The House of Whispers by William Le Queux

Author:William Le Queux [Queux, William Le]
Language: eng
Format: epub
Publisher: Aeterna Classics
Published: 0101-01-01T00:00:00+00:00


CHAPTER XXI

THROUGH THE MISTS

Sir Henry refused to speak with his daughter when, on the following morning, she stole in and laid her hand softly upon his arm. He ordered her, in a tone quite unusual, to leave the library. Through the morning hours she had lain awake trying to make a resolve. But, alas! she dared not tell the truth; she was in deadly fear of Flockart's reprisals.

That morning, at nine o'clock, Lady Heyburn and Flockart had held hurried consultation in secret, at which he had explained to her what had occurred.

"Excellent!" she had remarked briefly. "But we must now have a care, my dear friend. Mind the girl does not throw all prudence to the winds and turn upon us."

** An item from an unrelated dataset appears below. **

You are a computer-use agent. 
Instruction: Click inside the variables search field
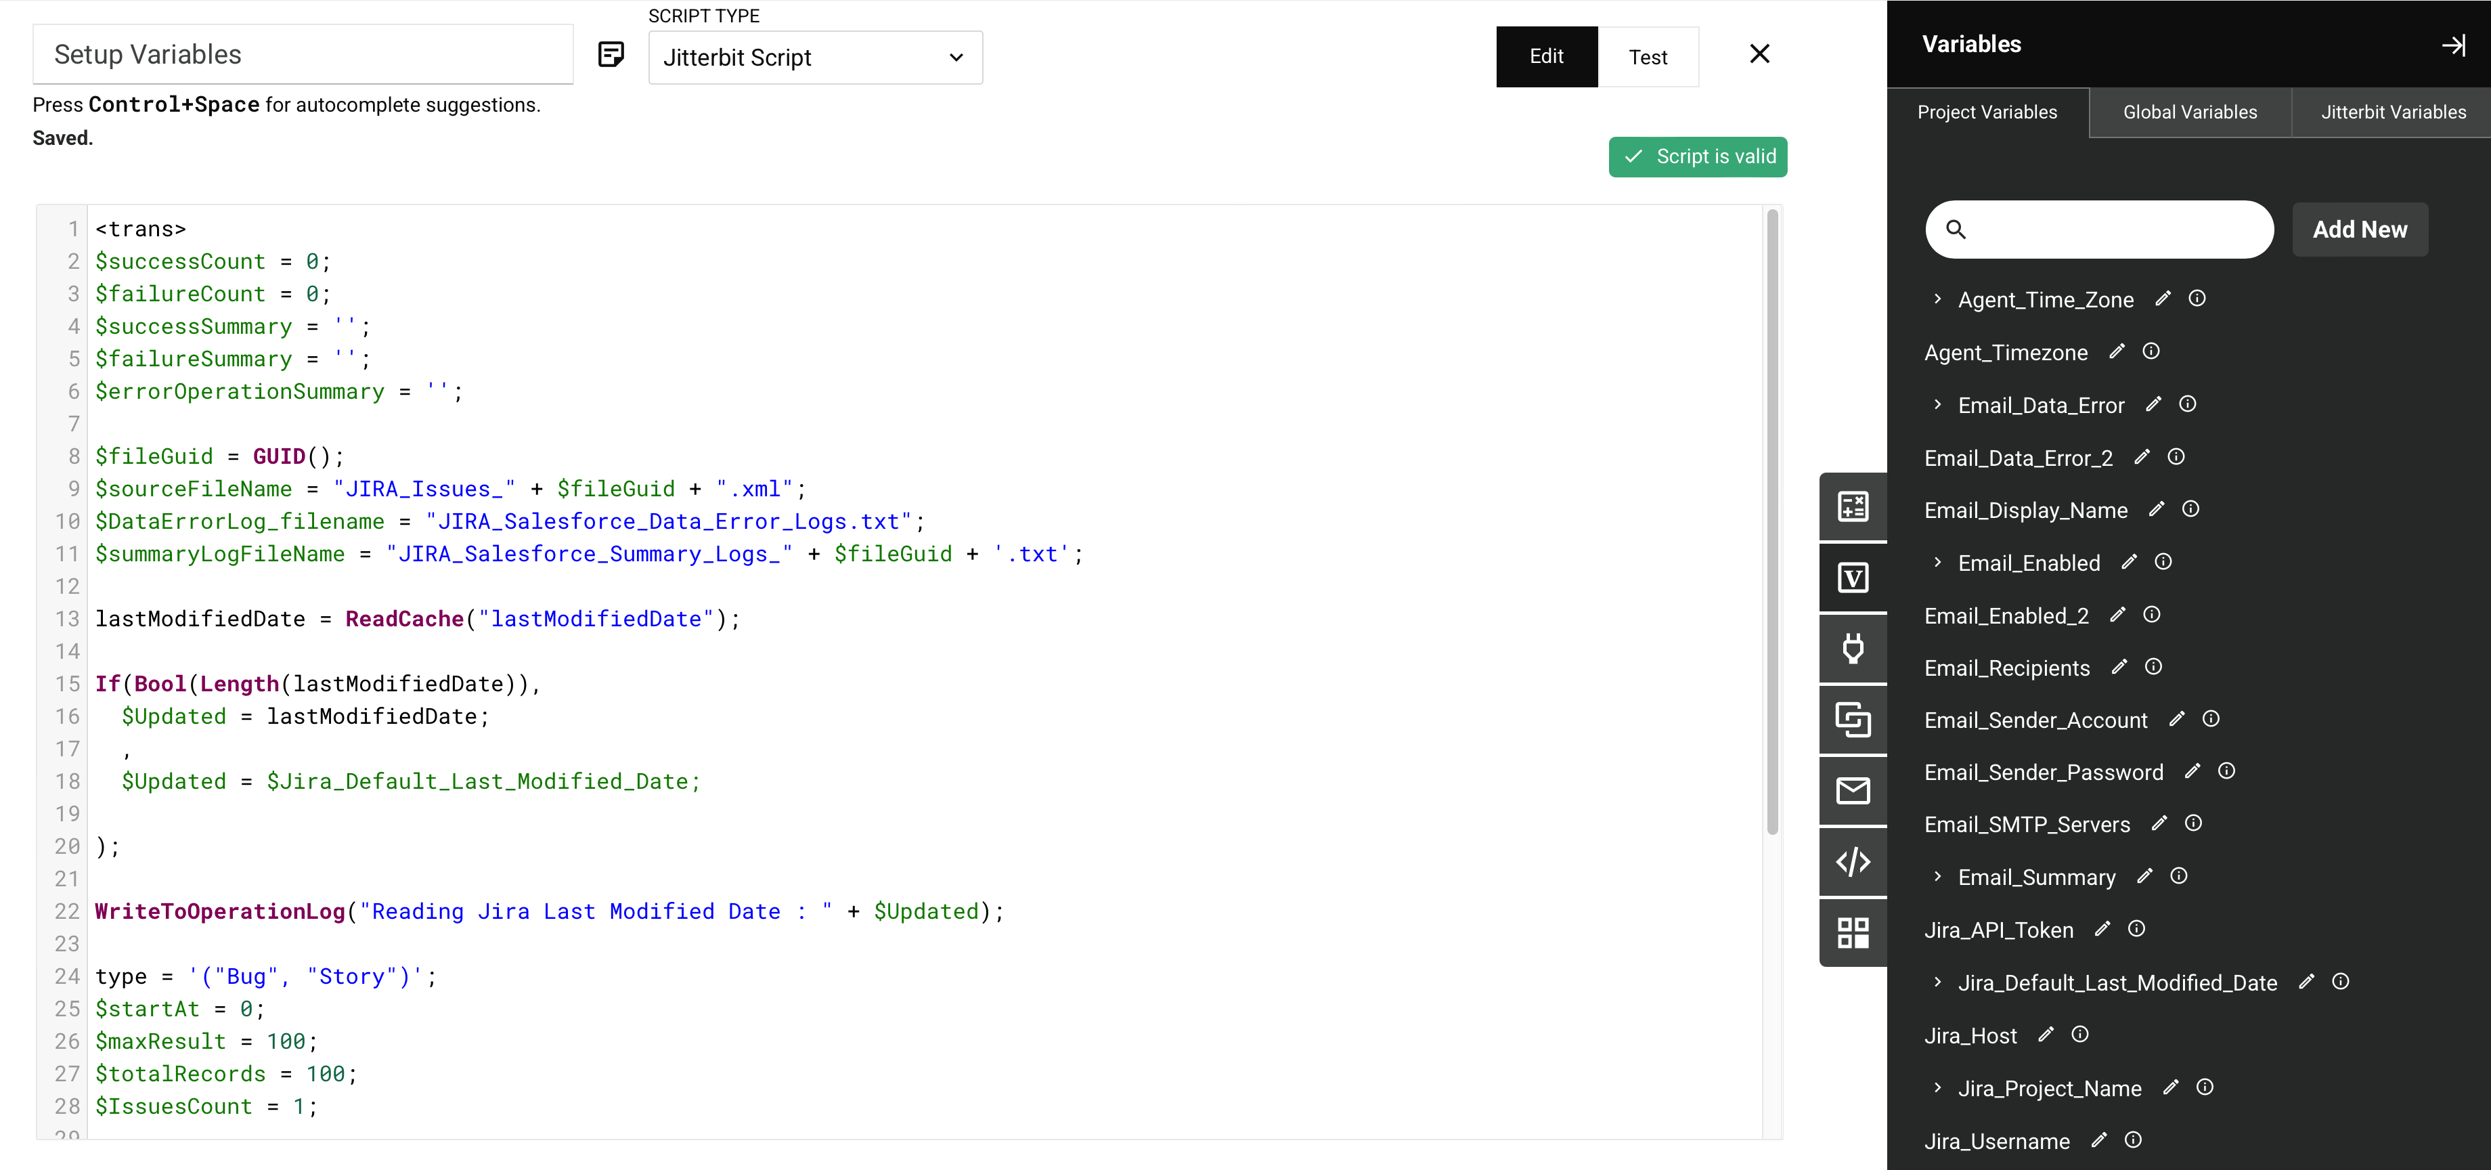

"Bah!" he laughed, "I don't fear that for a single second." And he left the room again, to salute her in the breakfast-room a quarter of an hour later as though they had not met before that day.

Gabrielle, on leaving her father, went out for a long walk alone, away over the heather-clad hills. For hours she went on—Jock, her Aberdeen terrier, toddling at her side, in her hand a stout ash-stick—regardless of the muddy roads or the wet weather. It was grey, damp, and dismal, one of those days which in the Highlands are often so very cheerless and dispiriting. Yet on, and still on, she went, her mind full of the events of the previous night; full, also, of the dread secret which prevented her from exposing her father's false friend. In order to save her father, should she sacrifice herself—sacrifice her own life? That was the one problem before her.

She saw nothing; she heeded nothing. Hunger or fatigue troubled her not. Indeed, she took no notice of where her footsteps led her. Beyond Crieff she wandered, along the river-bank a short distance, ascending a hill, where a wild and wonderful view spread before her. There she sat down upon a big boulder to rest.

Her hair blown by the chill wind, she sat staring straight before her, thinking—ever thinking. She had not seen Lady Heyburn that day. She had seen no one.

At six o'clock that morning she had written a long letter to Walter Murie. She had not mentioned the midnight incident, but she had, with many expressions of regret, pointed out the futility of any further affection between them. She had not attempted to excuse herself. She merely told him that she considered herself unworthy of his love, and because of that, and that alone, she had decided to break off their engagement.

A dozen times she had reread the letter after she had completed it. Surely it was the letter of a heart-broken and desperate woman. Would he take it in the spirit in which it was meant, she wondered. She loved him—ah, loved him better than any one else in all the world! But she now saw that it was useless to masquerade any longer. The blow had fallen, and it had crushed her.